Scientists say they’ve found a molecular kill switch that when activated destroys cancer cells. According to new research, microRNA can be used to send cancerous cells a self-destruct message which they cannot ignore. By incorporating this mechanism into a new treatment, it could be possible to rid the body of cancer without having to go through the pain of chemotherapy.

Cells are always created and destroyed in the human body. About 300 million cells die every minute in our bodies and are replaced with new ones. This is to protect the body against potentially malfunctioned aging cells or diseased cells. The problem is that cancer cells can survive because they have the ability to ignore the immune system’s self-destruct instructions. But that doesn’t necessarily mean that there’s no way to relay this message to cancer cells.

Previously, researchers at Northwestern University described a mechanism by which every cell in the body can be programmed for destruction. Now, the same research team has reported that they’ve managed to crack the ‘code’ required to initiate this sequence.

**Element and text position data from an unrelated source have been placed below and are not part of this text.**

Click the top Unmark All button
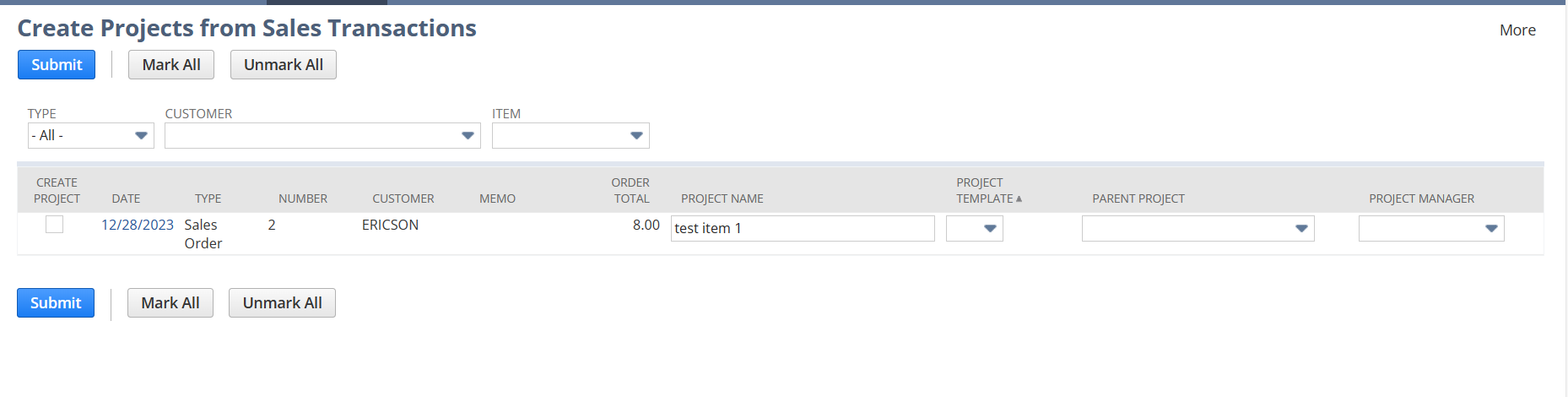Screen dimensions: 1568x397 pos(283,65)
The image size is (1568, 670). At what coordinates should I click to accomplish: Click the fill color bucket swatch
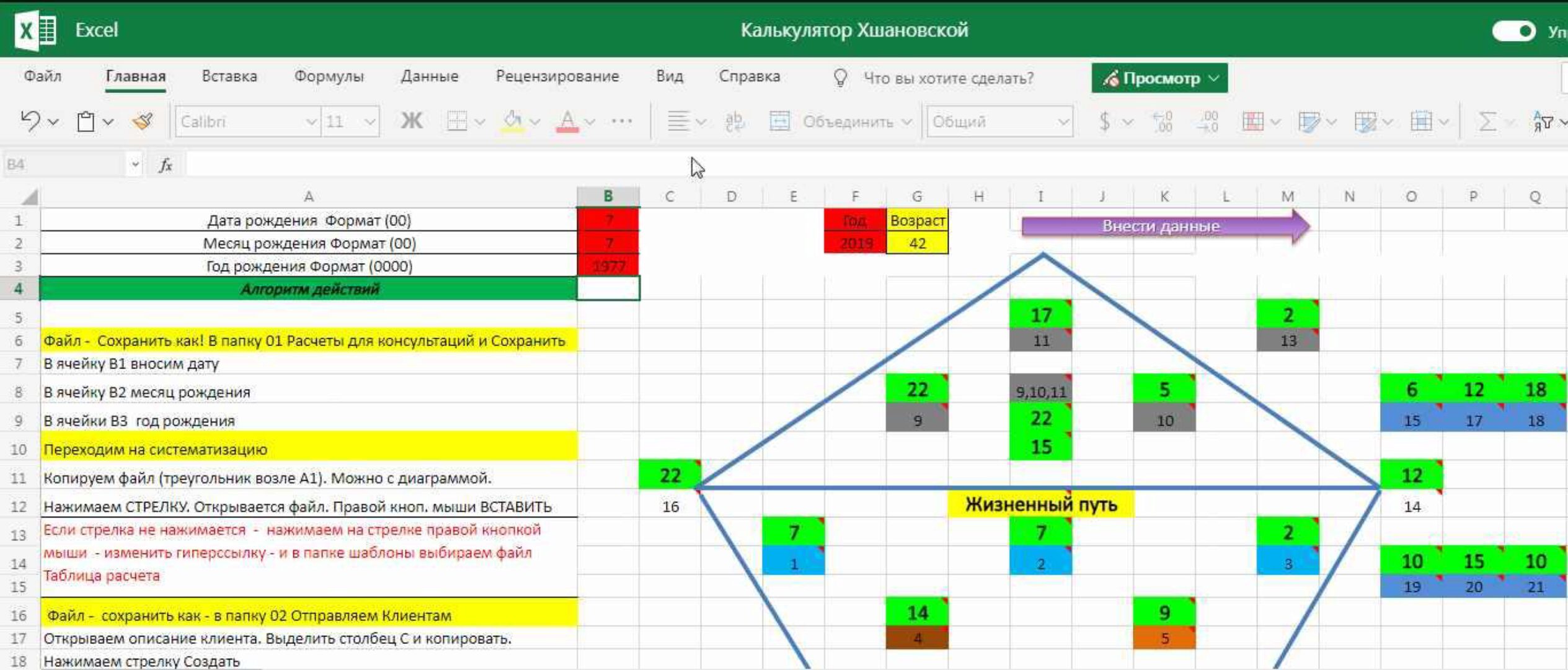point(512,121)
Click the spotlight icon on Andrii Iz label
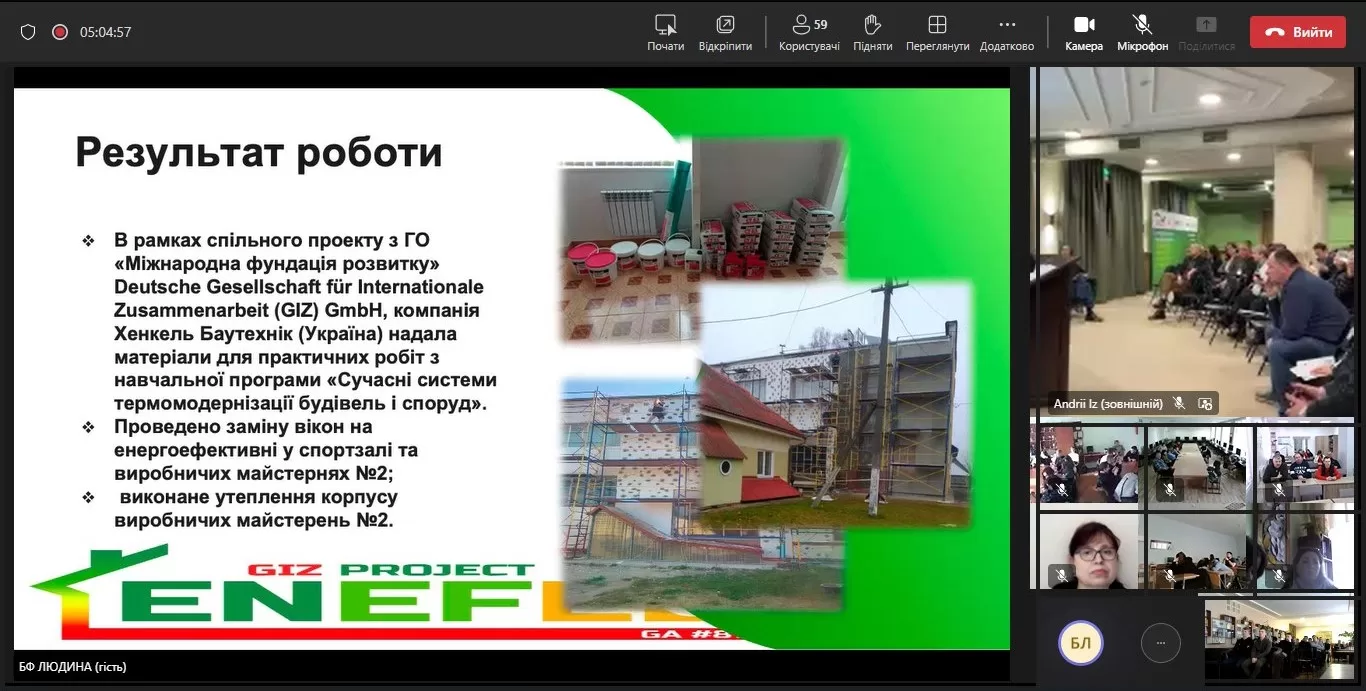This screenshot has width=1366, height=691. click(x=1205, y=404)
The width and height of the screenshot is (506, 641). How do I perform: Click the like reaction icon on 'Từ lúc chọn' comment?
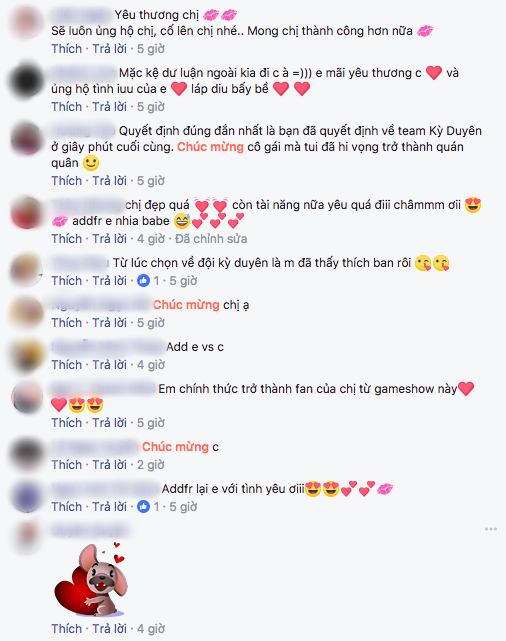pyautogui.click(x=143, y=280)

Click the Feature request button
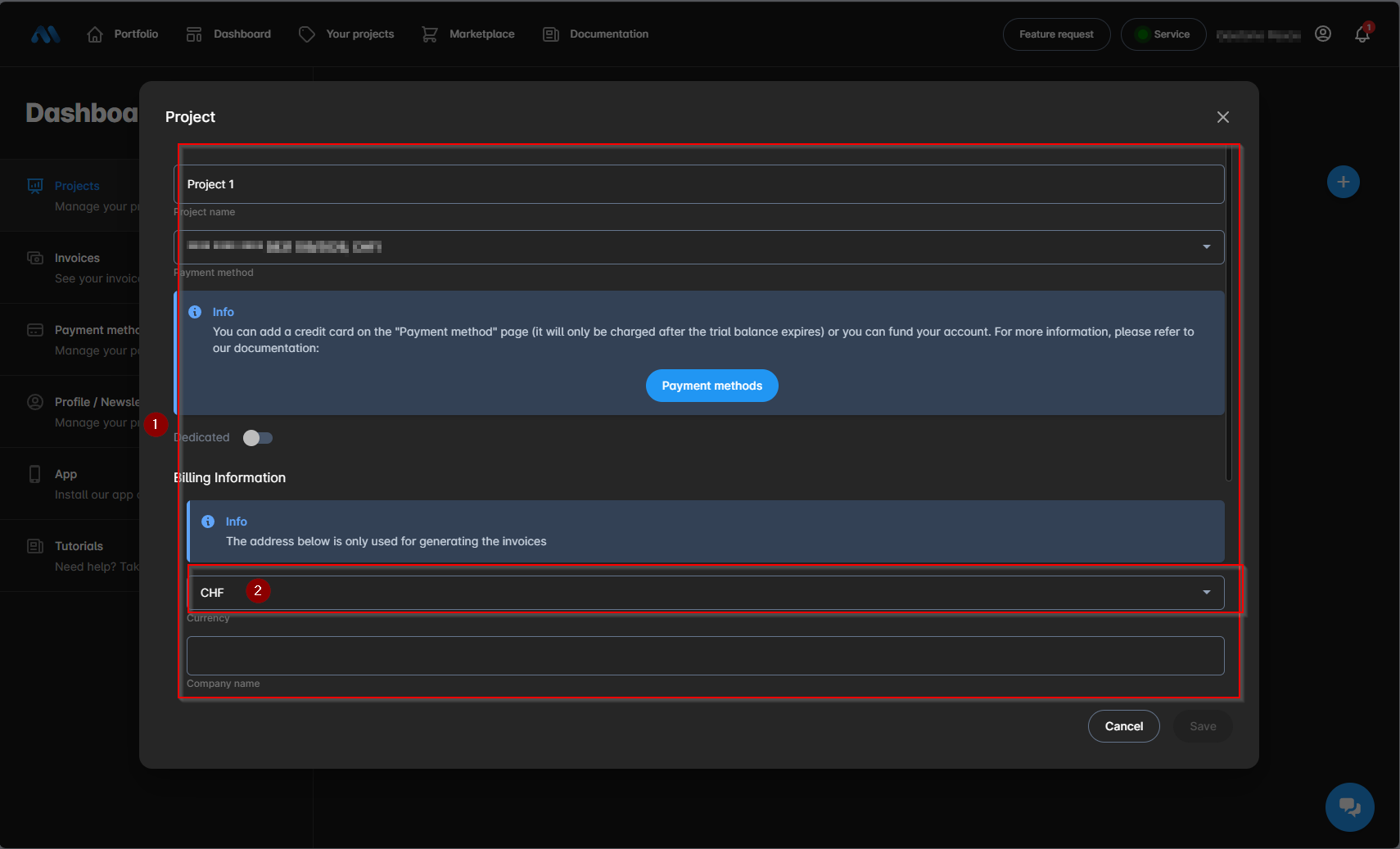pos(1056,34)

Writing in the journal Nature Communications, the authors reported that the instructions of cell death are available as information in ribonucleic acid (RNA) and in microRNAs. Specifically, they used small-interfering (si)RNAs to trigger toxicity in cancer cells, a process normally activated by chemotherapy. Before they arrived at the winning formula consisting of six nucleotides (6mers) present in small RNAs, the researchers tested 4,096 different combinations of nucleotide bases.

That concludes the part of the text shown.